(Provided records)

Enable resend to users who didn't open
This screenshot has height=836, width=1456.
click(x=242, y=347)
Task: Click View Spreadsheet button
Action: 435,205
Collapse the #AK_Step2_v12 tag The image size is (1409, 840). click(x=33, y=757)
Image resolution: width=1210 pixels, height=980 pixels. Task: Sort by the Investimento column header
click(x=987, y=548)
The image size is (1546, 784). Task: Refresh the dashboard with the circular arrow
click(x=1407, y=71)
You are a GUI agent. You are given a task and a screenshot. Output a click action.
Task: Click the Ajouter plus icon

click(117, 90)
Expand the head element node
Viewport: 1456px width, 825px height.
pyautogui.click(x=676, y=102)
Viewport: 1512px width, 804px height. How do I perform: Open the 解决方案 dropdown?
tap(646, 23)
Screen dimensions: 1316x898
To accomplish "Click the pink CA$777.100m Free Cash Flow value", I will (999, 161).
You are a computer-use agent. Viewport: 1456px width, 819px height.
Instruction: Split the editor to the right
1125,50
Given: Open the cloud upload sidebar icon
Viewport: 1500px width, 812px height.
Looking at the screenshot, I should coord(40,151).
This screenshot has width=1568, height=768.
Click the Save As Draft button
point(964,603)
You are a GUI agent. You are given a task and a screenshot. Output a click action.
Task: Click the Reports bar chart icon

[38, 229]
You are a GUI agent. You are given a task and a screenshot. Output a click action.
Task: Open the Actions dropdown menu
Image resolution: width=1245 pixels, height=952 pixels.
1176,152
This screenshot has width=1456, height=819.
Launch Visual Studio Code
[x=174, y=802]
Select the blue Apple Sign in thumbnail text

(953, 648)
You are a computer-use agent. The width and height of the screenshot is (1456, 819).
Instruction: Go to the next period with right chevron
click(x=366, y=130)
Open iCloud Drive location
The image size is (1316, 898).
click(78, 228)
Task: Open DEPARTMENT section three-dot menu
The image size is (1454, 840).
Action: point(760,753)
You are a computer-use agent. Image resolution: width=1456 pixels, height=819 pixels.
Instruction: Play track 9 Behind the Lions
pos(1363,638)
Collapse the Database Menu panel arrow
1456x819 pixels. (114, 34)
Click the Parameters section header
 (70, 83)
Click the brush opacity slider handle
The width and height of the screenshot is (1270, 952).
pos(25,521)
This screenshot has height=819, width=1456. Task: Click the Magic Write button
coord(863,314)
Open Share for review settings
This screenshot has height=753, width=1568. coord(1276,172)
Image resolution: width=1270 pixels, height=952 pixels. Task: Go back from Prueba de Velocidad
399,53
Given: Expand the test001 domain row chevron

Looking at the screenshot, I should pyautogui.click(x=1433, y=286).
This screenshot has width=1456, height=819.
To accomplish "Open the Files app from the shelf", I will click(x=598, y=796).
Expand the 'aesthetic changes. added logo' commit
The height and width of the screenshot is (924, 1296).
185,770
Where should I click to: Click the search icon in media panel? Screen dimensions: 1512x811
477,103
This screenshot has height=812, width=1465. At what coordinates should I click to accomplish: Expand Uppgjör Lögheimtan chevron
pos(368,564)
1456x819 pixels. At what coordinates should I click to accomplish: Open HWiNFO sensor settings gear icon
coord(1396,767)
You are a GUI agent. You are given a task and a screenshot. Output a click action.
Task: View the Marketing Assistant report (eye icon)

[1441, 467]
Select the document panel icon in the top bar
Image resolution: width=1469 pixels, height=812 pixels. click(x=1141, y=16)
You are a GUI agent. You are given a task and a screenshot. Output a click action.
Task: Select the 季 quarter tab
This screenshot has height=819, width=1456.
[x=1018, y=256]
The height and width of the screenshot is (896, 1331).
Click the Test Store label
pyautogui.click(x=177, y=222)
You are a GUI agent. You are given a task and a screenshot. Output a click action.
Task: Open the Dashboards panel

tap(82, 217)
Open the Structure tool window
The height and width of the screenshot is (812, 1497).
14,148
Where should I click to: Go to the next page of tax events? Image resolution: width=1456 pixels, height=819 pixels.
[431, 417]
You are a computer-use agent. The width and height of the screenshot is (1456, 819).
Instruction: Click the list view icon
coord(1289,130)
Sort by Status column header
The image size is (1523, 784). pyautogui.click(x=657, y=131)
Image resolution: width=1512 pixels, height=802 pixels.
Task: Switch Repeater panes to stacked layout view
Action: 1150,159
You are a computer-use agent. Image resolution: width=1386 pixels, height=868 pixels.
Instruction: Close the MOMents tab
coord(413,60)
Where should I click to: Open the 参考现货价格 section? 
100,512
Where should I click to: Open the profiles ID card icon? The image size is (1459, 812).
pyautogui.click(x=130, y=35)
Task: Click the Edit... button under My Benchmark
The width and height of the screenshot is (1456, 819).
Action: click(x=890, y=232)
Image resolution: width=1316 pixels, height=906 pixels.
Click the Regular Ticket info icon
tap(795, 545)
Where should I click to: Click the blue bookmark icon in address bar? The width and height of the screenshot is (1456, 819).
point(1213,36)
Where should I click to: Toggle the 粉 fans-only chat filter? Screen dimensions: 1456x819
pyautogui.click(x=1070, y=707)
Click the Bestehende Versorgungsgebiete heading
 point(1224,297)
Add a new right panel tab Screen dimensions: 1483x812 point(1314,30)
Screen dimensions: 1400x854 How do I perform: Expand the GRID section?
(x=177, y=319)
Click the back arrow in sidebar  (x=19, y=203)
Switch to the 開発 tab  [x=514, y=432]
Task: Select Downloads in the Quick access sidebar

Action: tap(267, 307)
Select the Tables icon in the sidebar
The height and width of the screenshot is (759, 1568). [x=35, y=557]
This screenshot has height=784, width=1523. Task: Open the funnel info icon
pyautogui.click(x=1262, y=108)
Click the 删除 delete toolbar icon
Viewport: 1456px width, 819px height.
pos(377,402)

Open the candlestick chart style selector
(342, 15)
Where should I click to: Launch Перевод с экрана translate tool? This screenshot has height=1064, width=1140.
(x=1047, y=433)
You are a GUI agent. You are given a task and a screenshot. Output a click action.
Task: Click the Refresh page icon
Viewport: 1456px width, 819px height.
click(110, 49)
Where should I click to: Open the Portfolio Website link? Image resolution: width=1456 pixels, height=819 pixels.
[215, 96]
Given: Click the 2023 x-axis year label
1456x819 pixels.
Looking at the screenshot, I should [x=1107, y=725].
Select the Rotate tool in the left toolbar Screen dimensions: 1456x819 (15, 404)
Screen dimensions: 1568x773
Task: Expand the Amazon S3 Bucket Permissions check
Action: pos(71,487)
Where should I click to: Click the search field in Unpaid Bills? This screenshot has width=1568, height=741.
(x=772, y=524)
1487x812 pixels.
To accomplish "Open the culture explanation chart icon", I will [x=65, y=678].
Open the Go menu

(End Provided records)

Directions for this task -
Would you please write out, exactly and with no other lines, the stretch of the listing above from the line containing "Where should I click to: Toggle" through the line containing "Task: Click the Refresh page icon"?

Task solution -
Where should I click to: Toggle the 粉 fans-only chat filter? Screen dimensions: 1456x819
pyautogui.click(x=1070, y=707)
Click the Bestehende Versorgungsgebiete heading
 point(1224,297)
Add a new right panel tab Screen dimensions: 1483x812 point(1314,30)
Screen dimensions: 1400x854 How do I perform: Expand the GRID section?
(x=177, y=319)
Click the back arrow in sidebar  (x=19, y=203)
Switch to the 開発 tab  [x=514, y=432]
Task: Select Downloads in the Quick access sidebar

Action: tap(267, 307)
Select the Tables icon in the sidebar
The height and width of the screenshot is (759, 1568). [x=35, y=557]
This screenshot has height=784, width=1523. Task: Open the funnel info icon
pyautogui.click(x=1262, y=108)
Click the 删除 delete toolbar icon
Viewport: 1456px width, 819px height.
pos(377,402)

Open the candlestick chart style selector
(342, 15)
Where should I click to: Launch Перевод с экрана translate tool? This screenshot has height=1064, width=1140.
(x=1047, y=433)
You are a GUI agent. You are given a task and a screenshot. Output a click action.
Task: Click the Refresh page icon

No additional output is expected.